## ASSIGNED TASK
The records below are to be transcribed word for word.

## EXCERPTED RECORDS

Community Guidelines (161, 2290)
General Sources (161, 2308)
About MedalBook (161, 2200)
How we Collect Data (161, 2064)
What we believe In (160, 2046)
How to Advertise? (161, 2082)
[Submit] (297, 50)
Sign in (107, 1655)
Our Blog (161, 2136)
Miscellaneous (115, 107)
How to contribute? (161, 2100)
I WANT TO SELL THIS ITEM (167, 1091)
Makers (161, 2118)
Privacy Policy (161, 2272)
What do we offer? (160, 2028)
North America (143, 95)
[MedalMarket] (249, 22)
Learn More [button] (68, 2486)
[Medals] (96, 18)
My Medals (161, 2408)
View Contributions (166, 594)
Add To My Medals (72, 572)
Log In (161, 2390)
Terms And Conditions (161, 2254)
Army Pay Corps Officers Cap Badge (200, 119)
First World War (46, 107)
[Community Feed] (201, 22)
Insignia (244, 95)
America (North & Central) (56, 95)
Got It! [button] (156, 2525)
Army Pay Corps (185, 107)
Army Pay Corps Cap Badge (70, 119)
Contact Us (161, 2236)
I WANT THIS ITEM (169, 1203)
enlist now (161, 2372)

## RESULT FOR THIS EXERCISE
Community Guidelines (161, 2290)
General Sources (161, 2308)
About MedalBook (161, 2200)
How we Collect Data (161, 2064)
What we believe In (160, 2046)
How to Advertise? (161, 2082)
[Submit] (297, 50)
Sign in (107, 1655)
Our Blog (161, 2136)
Miscellaneous (115, 107)
How to contribute? (161, 2100)
I WANT TO SELL THIS ITEM (167, 1091)
Makers (161, 2118)
Privacy Policy (161, 2272)
What do we offer? (160, 2028)
North America (143, 95)
[MedalMarket] (249, 22)
Learn More [button] (68, 2486)
[Medals] (96, 18)
My Medals (161, 2408)
View Contributions (166, 594)
Add To My Medals (72, 572)
Log In (161, 2390)
Terms And Conditions (161, 2254)
Army Pay Corps Officers Cap Badge (200, 119)
First World War (46, 107)
[Community Feed] (201, 22)
Insignia (244, 95)
America (North & Central) (56, 95)
Got It! [button] (156, 2525)
Army Pay Corps (185, 107)
Army Pay Corps Cap Badge (70, 119)
Contact Us (161, 2236)
I WANT THIS ITEM (169, 1203)
enlist now (161, 2372)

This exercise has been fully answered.